5. Obat yang akan diberikan kepada pasien harus
diverifikasi oleh Apoteker/Asisten Apoteker mengenai
kesesuaiannya dengan resep/instruksi pengobatan
meliputi 5 benar yaitu : benar nama obat, benar waktu
dan frekuensi pemberian, benar dosis, benar rute
pemberian dan benar pasien.
6. Obat yang akan diberikan kepada pasien harus
dipastikan bermutu baik dengan diperiksa secara
visual.
7. Pasien dipastikan tidak memiliki riwayat alergi dan
kontraindikasi dengan obat yang akan diberikan.

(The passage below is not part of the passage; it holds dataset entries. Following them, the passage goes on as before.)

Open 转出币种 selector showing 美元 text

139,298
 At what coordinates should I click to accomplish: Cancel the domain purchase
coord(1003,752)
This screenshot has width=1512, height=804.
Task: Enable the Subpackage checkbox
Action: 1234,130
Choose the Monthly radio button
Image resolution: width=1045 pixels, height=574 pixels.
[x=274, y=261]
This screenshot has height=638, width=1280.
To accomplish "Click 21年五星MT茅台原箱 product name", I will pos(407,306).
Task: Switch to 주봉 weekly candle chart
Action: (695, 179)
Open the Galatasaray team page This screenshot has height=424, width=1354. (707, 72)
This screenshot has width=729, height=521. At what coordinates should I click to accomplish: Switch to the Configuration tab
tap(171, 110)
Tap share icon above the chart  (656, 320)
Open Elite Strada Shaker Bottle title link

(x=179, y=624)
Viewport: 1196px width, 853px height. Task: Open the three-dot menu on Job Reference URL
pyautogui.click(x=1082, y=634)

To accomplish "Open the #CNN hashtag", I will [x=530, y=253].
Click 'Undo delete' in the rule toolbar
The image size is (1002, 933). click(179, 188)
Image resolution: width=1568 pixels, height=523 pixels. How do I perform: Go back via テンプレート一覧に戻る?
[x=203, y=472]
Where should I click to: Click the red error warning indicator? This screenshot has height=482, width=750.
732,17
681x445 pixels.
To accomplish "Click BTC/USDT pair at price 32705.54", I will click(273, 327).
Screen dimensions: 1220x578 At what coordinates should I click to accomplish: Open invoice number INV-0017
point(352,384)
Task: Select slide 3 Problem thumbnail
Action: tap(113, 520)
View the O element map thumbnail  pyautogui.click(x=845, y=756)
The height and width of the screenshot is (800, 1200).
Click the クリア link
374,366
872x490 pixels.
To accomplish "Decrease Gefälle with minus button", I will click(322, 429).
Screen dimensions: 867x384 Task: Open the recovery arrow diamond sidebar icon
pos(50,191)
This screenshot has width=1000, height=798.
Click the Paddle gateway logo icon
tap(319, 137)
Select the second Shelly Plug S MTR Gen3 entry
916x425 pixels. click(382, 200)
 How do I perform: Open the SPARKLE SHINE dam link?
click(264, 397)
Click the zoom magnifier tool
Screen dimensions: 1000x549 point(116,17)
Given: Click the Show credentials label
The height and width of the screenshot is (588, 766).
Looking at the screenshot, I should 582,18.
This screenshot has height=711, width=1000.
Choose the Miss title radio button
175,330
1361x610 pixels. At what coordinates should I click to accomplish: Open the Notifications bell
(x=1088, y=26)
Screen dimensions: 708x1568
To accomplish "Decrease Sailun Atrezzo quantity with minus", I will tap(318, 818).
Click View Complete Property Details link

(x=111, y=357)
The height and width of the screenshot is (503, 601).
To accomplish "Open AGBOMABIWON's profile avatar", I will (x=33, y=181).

8. Obat yang tergolong obat High Alert harus diperiksa
kembali oleh perawat kedua sebelum diberikan
kepada pasien (double check).
9. Pemberian obat harus dicatat.
10. Penggunaan obat secara mandiri oleh pasien harus
mendapatkan edukasi terlebih dahulu dan dipantau
oleh perawat.
11. Pemberian obat tertentu (salep, tetes mata, tetes
telinga) harus diberikan oleh perawat selama pasien di
rawat di RS JMC.
12. Perawat harus memastikan pemberian obat secara
oral dikonsumsi dengan benar oleh pasien selama
perawatan di RS JMC.
13. Jika terjadi kesalahan dalam penggunaan obat dan
perbekalan farmasi lainnya termasuk kehilangan,
maka konsekuensi finansial menjadi tanggung jawab
pihak yang bersalah.
14. Apabila petugas farmasi yang ditunjuk untuk
menyerahkan obat berhalangan hadir/diluar shift kerja,
maka petugas farmasi mendelegasikan ke petugas
farmasi lain untuk diberikan kewenangan dalam
penyerahan obat ke pasien atau unit-unit terkait.